I want to beat a drum for Jesus…
As loud and as hard as I can…
I want to wake up sleepers…
I want to upset the enemy…
And I want to send the sound echoing up to the throne of God.
Somewhere deep in my arrogant, ignorant, smug heart there is a seed of desire that wants to see a toothy grin broaden across my Savior’s face every time someone mentions my name… as if He unapologetically interrupted whatever they were saying to insert the thought of “that kid makes me so happy” right into the middle of their sentence. Whatever I do for Jesus, whatever my contribution to the world is over my lifetime, whatever way He chooses to spend me… I hope it’s good, and I hope it’s big… Like, irreparably, irrevocably, recklessly, lavishly, prodigiously, earth-scarringly big.

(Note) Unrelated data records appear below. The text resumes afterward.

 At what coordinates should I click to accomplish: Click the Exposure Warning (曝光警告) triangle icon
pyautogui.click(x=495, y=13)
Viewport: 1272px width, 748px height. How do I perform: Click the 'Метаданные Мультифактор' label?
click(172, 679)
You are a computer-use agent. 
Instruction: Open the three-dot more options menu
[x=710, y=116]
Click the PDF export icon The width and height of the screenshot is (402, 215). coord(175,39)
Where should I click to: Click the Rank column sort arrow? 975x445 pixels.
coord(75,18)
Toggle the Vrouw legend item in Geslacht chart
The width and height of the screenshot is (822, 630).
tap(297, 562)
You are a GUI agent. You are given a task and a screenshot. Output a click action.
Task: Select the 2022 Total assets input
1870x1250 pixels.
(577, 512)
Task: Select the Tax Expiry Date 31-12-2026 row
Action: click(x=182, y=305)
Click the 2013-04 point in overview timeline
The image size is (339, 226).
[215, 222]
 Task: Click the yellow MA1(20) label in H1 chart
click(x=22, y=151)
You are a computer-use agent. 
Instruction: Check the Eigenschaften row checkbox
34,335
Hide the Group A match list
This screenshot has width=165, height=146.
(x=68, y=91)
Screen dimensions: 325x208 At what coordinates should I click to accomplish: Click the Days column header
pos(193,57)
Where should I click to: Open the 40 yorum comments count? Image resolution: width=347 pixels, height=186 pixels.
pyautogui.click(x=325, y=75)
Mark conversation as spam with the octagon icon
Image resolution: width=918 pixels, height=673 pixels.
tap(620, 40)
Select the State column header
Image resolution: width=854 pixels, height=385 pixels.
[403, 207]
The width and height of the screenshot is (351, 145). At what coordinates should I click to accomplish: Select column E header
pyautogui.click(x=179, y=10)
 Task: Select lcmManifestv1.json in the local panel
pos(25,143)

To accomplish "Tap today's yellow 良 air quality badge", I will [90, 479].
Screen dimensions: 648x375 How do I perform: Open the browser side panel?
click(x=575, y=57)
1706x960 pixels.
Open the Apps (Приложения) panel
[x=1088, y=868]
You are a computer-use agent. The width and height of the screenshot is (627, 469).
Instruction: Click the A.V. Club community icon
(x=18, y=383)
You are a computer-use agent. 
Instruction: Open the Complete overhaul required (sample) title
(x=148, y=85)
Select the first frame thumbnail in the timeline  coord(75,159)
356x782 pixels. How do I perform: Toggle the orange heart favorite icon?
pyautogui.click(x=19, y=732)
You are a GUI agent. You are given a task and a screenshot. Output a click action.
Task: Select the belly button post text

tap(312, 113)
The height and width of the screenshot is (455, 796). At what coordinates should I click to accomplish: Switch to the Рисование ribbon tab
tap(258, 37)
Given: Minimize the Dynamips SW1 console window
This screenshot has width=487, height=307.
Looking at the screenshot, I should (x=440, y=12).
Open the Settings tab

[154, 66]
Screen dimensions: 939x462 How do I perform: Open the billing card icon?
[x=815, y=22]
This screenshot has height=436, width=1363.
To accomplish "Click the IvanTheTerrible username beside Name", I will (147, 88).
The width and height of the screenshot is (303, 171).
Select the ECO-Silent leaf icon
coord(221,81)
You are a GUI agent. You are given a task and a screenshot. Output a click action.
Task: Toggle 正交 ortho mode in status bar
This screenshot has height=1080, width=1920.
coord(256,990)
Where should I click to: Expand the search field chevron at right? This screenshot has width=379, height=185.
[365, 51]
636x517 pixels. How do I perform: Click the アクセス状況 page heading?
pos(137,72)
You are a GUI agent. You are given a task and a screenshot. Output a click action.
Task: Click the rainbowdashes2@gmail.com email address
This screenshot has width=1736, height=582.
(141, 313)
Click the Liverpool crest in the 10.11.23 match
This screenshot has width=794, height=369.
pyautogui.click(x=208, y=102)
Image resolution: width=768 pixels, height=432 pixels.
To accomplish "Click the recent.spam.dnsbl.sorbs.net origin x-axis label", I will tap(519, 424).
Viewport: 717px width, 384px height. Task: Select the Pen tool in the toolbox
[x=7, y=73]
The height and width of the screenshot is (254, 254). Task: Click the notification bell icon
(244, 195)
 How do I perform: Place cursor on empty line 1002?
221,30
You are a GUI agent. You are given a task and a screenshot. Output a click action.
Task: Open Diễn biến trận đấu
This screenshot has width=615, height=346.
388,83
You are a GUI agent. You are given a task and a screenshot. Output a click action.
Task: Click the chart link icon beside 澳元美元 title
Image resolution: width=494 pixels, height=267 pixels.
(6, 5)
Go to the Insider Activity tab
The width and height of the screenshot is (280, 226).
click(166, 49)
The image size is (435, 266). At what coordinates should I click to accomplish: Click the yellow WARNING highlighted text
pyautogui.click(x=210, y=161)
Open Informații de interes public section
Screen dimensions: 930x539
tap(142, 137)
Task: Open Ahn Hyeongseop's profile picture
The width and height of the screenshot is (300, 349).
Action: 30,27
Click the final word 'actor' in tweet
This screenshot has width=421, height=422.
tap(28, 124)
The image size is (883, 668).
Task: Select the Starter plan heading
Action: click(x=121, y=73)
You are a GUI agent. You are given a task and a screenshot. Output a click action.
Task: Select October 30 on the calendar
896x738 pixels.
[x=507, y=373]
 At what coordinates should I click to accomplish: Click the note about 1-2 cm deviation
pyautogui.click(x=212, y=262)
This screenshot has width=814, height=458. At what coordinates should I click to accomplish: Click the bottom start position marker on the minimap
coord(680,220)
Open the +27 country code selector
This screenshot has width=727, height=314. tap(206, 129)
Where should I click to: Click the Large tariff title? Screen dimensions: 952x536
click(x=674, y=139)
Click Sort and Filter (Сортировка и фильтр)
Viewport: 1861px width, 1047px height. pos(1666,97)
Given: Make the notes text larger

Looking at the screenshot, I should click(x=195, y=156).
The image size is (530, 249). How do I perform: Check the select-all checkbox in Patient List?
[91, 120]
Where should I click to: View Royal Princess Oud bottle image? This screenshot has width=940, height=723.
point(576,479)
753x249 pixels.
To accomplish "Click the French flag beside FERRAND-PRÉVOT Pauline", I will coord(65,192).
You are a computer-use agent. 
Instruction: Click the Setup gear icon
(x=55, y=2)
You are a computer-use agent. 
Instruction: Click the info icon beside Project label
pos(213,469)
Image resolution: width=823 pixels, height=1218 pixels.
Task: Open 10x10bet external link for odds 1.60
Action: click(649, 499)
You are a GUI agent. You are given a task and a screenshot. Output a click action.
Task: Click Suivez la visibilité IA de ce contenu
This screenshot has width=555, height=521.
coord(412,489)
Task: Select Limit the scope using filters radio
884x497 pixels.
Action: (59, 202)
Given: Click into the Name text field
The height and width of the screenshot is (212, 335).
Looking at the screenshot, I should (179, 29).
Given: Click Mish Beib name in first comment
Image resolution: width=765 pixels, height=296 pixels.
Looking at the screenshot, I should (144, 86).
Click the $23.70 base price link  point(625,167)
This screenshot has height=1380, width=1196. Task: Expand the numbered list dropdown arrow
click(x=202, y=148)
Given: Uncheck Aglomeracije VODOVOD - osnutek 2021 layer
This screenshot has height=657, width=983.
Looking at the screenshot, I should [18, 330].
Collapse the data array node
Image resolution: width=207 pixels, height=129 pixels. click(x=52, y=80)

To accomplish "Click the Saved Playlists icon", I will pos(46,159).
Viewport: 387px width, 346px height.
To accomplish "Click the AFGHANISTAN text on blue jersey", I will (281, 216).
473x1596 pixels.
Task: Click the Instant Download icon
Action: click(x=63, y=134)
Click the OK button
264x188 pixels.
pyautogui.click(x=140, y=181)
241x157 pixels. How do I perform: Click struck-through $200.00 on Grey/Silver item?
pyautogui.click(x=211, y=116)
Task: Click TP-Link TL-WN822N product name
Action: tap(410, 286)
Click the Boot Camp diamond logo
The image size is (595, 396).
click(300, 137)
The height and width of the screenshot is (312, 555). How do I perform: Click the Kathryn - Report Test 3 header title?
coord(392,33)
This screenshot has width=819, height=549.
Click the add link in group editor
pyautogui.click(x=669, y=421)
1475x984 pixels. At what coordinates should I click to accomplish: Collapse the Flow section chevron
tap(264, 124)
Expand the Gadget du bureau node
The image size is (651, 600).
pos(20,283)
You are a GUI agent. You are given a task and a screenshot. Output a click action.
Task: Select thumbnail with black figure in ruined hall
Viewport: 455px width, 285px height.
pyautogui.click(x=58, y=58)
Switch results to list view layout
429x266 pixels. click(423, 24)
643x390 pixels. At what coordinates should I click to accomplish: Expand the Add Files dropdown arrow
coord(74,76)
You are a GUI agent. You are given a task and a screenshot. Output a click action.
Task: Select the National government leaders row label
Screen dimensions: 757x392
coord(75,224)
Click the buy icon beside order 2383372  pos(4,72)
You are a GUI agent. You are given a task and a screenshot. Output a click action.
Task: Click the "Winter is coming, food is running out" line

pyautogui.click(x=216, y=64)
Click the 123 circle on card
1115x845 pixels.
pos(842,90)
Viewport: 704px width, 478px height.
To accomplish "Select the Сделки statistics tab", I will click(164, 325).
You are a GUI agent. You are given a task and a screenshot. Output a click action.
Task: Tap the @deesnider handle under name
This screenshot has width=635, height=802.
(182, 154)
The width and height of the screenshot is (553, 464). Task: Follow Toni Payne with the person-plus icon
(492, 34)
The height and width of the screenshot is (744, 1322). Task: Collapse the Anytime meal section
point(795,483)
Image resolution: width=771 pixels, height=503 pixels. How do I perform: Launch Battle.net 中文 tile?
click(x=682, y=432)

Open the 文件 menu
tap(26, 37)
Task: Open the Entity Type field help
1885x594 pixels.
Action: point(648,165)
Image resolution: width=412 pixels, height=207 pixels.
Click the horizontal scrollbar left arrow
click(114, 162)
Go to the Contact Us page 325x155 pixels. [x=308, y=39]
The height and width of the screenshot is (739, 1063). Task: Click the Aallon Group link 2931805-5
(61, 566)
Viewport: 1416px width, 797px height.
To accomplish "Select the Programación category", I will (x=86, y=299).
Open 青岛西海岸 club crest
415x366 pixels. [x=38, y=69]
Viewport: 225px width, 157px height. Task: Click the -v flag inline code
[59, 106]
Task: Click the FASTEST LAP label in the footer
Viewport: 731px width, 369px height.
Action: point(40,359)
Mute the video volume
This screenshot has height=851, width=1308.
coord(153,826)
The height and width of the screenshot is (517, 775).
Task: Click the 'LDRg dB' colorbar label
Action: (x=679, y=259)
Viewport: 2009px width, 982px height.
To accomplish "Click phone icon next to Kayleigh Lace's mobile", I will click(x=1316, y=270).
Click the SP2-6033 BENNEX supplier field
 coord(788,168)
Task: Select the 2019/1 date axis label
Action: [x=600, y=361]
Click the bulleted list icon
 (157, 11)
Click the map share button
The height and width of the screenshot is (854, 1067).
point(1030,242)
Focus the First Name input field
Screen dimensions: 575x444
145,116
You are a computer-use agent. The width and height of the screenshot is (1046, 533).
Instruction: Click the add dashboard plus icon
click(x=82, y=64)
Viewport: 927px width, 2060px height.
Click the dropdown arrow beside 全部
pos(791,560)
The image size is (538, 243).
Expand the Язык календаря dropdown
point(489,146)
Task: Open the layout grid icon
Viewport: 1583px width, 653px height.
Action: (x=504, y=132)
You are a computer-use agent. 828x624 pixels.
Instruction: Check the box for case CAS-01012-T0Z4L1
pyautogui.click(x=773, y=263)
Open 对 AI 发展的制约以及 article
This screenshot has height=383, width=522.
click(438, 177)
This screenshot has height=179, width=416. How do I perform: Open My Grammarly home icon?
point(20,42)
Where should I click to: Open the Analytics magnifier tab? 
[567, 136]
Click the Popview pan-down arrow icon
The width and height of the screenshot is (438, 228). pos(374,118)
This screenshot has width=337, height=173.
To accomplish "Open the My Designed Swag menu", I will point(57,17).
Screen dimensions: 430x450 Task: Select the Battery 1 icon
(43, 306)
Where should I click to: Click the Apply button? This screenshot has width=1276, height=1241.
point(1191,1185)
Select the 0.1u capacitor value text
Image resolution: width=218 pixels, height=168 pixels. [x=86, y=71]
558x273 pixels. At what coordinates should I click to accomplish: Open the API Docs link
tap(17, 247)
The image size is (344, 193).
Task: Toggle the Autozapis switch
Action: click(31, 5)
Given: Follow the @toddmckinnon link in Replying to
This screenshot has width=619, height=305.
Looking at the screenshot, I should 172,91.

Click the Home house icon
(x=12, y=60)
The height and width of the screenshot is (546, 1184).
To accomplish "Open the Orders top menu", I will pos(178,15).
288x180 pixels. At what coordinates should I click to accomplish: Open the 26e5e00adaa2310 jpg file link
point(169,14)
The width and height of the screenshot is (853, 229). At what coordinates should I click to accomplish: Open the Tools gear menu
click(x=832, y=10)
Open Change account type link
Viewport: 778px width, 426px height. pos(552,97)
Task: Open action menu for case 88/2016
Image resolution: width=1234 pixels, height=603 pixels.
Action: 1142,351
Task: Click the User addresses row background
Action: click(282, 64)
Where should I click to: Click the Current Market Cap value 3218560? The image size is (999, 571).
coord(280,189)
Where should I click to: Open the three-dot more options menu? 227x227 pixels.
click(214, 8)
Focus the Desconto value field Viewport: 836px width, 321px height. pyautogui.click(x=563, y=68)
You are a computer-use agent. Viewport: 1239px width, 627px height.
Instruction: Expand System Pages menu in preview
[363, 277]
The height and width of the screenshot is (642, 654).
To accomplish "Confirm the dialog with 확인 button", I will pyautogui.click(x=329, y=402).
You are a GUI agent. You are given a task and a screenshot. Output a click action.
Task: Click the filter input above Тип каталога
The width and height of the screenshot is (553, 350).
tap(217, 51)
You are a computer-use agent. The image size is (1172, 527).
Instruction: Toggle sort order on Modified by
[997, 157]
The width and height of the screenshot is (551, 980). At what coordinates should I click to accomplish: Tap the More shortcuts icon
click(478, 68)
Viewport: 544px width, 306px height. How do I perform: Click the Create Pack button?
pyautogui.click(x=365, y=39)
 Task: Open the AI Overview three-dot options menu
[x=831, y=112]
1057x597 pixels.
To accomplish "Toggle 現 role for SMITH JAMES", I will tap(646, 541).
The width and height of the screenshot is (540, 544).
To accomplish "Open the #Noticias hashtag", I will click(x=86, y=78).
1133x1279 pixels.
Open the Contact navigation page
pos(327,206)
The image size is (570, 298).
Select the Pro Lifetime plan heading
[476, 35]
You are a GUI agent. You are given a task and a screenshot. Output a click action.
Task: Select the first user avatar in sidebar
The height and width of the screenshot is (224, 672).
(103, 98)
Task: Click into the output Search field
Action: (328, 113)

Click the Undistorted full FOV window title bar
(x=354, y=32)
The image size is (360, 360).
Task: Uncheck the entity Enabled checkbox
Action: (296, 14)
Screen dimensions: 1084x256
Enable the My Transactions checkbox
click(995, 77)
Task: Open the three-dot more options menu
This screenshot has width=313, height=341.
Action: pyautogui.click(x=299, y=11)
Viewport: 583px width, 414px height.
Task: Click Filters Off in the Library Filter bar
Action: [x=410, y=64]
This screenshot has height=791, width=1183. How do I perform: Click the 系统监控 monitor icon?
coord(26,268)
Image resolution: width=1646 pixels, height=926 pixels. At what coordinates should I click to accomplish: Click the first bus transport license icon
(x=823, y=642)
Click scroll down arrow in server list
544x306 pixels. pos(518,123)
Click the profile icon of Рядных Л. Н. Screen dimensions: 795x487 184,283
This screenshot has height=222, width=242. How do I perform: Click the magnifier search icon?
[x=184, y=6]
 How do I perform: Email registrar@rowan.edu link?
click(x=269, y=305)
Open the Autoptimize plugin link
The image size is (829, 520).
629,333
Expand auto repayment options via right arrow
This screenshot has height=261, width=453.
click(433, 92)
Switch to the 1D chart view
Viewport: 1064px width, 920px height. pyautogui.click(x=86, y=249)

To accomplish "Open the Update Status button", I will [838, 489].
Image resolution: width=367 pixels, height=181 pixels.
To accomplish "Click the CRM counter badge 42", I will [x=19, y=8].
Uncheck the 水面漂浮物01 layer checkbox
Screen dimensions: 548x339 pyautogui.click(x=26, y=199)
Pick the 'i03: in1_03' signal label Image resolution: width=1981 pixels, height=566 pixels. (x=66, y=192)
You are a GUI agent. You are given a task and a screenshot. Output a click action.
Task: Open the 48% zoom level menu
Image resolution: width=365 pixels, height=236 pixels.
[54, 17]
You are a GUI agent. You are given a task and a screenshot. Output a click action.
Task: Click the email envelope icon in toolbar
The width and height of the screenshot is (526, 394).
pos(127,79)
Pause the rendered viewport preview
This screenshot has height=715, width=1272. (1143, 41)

I want to reshape society by being so sold out to Jesus that I am used to effectively stunt and obstruct the growth of hell’s kingdom and forcefully advance - no, to catalyze the explosion of - The Kingdom of God.
People could forget my name… it’s as valuable as trash… I just want to be used by Jesus… I want to join Him on the calvary road - to follow at His heals… that’s enough… What I know is that there’s much work to be done and He is calling for laborers!
So much work but work under a light and easy yoke…
So much work but for the kindest and most powerful master…
So much work but with the prospect of magnifying the the name of the Great Rescuer.